Non è un presidente particolarmente deluso (ma neanche felice) Angelo Renzetti, dopo l'1-1 del suo Lugano a Ginevra.
Intervenuto a "Fuorigioco", il numero uno bianconero ha spiegato che:
"Il pari col Servette può andar bene. Ci avrebbe fatto comodo un successo per tornare in carreggiata, ma va bene anche così. Peccato per come abbiamo incassato il loro gol, ma nel finale è subentrata quella stanchezza che ha fatto saltare le marcature".
"Già altre volte abbiamo gettato via punti così, non possiamo far altro che prenderne atto. Alcuni giocatori non sono al top e abbiamo degli infortunati, quindi prendiamo questo punto e andiamo avanti per la nostra strada. A Natale tireremo una riga e vedremo dove saremo in classifica".
"Lontani dalla vetta? Non vogliamo far la corsa sul Wohlen e inoltre in un campionato così tirato non è un grosso problema accumulare un po' di ritardo adesso.
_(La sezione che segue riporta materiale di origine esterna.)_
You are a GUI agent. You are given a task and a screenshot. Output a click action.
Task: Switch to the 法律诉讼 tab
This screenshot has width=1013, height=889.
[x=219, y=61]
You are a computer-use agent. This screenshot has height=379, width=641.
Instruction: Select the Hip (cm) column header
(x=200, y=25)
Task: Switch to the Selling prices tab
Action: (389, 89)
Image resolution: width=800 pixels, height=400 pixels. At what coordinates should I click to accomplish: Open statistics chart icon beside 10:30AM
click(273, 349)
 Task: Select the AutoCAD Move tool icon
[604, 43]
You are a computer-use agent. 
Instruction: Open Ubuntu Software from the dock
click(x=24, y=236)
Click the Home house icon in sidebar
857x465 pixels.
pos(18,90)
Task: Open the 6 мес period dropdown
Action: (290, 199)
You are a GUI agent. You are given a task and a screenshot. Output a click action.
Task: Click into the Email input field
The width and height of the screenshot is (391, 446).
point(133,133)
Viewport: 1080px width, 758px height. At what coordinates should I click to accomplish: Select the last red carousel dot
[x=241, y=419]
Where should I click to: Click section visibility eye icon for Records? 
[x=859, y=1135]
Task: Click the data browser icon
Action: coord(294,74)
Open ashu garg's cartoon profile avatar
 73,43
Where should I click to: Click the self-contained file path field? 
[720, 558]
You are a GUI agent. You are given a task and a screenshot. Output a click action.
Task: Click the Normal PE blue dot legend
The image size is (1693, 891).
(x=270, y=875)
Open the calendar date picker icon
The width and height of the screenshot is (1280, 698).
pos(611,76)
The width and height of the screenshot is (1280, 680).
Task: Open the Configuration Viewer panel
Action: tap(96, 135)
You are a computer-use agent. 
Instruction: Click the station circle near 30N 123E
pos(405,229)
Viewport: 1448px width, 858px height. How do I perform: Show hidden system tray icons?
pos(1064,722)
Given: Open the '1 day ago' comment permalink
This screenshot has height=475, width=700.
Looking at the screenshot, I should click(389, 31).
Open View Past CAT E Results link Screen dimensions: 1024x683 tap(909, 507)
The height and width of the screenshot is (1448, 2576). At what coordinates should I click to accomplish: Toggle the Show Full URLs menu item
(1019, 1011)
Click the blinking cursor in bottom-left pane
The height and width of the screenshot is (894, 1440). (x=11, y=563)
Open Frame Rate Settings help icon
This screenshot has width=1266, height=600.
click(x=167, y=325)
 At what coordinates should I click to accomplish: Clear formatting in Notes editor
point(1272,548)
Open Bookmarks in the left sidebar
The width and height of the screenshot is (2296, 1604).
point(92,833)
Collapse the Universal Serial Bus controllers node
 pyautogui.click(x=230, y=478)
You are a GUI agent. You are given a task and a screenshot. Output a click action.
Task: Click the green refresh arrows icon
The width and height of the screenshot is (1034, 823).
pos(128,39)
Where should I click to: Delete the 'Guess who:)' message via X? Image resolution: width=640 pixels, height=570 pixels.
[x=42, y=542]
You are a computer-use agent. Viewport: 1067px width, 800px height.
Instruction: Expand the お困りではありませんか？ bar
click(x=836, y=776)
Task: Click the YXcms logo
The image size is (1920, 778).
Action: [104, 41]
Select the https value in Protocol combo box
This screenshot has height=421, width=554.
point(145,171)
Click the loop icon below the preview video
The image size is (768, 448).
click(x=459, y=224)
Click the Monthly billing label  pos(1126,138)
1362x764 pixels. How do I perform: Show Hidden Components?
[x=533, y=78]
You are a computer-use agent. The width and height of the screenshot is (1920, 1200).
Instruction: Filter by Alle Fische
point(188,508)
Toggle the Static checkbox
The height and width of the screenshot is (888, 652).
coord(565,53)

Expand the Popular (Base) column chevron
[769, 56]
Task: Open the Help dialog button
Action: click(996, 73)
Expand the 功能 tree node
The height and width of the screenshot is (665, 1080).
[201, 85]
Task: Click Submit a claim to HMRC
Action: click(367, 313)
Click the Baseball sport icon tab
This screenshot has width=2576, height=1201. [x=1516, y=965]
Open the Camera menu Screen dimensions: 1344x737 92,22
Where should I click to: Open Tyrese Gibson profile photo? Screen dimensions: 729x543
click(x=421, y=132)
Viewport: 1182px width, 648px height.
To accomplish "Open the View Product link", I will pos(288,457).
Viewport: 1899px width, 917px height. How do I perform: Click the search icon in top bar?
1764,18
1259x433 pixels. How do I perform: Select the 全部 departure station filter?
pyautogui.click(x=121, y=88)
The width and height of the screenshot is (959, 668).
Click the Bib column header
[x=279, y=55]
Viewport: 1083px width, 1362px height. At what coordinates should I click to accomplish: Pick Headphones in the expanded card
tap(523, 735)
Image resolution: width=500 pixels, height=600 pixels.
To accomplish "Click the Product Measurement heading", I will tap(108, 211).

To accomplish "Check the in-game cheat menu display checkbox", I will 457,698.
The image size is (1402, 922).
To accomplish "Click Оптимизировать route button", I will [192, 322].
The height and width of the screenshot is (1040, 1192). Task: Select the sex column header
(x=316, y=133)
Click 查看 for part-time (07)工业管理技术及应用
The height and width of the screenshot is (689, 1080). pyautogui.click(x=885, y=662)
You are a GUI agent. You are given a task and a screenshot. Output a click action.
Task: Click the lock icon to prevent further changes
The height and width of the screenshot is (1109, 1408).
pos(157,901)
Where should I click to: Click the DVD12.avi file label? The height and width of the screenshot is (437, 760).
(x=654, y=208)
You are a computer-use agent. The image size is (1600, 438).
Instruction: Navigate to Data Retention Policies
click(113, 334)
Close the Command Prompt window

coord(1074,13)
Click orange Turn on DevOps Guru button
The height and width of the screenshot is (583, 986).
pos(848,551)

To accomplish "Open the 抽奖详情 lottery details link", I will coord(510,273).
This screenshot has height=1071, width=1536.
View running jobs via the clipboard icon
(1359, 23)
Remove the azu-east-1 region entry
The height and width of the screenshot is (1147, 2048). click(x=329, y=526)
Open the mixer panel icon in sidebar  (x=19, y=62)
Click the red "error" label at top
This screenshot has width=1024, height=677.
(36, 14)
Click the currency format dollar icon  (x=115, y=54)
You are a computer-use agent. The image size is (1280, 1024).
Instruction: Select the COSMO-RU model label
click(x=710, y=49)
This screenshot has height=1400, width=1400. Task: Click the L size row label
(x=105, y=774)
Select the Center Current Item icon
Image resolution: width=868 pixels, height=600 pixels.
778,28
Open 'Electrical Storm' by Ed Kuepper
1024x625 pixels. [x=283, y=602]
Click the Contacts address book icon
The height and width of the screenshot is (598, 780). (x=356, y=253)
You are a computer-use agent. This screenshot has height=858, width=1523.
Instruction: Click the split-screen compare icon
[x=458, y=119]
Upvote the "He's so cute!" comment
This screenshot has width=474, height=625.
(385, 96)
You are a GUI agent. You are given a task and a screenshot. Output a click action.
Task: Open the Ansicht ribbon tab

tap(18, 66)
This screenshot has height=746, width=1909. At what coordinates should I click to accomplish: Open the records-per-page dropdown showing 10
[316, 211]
Ancora a proposito del Wohlen, prima o poi rallenterà, e finirà anche la sua... fortuna".
"Malvino? Deve ancora adattarsi al campionato di Challenge League, ma è un difensore pulito, fisicamente valido e abile nel gioco aereo. Mi auguro di vedere presto in campo anche quegli elementi che sono ai box".
"Betancourt? È sul pezzo, e questo ci aiuta. In quanto uomo di calcio ha solo da dare".
"Abbiamo una buona rosa, ma non siamo ancora una squadra. La società? Sto cercando altra gente appassionata come me, ma non sto mollando: la condivisione è importante, altrimenti il calcio è un esercizio sterile.